--- Input records ---
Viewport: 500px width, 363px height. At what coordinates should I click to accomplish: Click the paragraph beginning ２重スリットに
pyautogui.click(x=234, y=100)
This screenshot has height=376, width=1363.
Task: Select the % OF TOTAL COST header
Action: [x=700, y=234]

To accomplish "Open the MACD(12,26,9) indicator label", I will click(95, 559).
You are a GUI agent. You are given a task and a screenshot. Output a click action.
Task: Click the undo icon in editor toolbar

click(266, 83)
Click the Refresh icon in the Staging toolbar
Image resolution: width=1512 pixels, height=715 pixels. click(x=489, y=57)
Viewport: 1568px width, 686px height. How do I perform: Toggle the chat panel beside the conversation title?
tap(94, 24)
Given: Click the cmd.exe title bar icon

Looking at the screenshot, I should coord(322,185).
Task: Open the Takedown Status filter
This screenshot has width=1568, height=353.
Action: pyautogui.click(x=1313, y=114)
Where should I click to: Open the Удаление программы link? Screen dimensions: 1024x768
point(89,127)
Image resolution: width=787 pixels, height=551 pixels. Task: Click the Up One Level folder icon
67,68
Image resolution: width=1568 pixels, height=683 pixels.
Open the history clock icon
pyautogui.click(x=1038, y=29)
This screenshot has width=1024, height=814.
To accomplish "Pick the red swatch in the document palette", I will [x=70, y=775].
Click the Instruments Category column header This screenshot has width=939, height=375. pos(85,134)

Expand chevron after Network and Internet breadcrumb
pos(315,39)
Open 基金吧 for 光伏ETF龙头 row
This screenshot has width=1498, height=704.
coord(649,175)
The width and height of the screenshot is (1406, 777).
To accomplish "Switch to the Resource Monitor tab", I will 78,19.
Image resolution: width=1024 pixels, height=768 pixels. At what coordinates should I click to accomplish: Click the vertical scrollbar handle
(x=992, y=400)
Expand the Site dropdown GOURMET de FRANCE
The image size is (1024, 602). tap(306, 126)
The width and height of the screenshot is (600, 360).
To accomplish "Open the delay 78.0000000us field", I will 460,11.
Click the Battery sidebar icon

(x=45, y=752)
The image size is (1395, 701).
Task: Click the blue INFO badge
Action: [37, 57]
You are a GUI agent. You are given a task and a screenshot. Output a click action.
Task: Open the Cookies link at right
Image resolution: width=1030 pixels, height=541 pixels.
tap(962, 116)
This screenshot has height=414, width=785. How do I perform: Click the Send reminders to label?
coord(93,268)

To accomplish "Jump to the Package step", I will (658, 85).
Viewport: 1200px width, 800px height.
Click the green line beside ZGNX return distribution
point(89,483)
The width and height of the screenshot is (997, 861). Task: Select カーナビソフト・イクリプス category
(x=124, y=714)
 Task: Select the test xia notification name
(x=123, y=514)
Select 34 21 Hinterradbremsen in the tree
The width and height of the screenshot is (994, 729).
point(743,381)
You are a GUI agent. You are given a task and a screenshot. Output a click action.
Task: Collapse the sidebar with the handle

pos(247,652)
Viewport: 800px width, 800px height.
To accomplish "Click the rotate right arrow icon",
---
**Assigned task:** Going back over the entries above, copy word for word every line from the one that has "Click the Refresh icon in the Staging toolbar" on through the one that has "This screenshot has width=1024, height=814.".

**Solution for this exercise:**
Click the Refresh icon in the Staging toolbar
Image resolution: width=1512 pixels, height=715 pixels. click(x=489, y=57)
Viewport: 1568px width, 686px height. How do I perform: Toggle the chat panel beside the conversation title?
tap(94, 24)
Given: Click the cmd.exe title bar icon

Looking at the screenshot, I should coord(322,185).
Task: Open the Takedown Status filter
This screenshot has width=1568, height=353.
Action: pyautogui.click(x=1313, y=114)
Where should I click to: Open the Удаление программы link? Screen dimensions: 1024x768
point(89,127)
Image resolution: width=787 pixels, height=551 pixels. Task: Click the Up One Level folder icon
67,68
Image resolution: width=1568 pixels, height=683 pixels.
Open the history clock icon
pyautogui.click(x=1038, y=29)
This screenshot has width=1024, height=814.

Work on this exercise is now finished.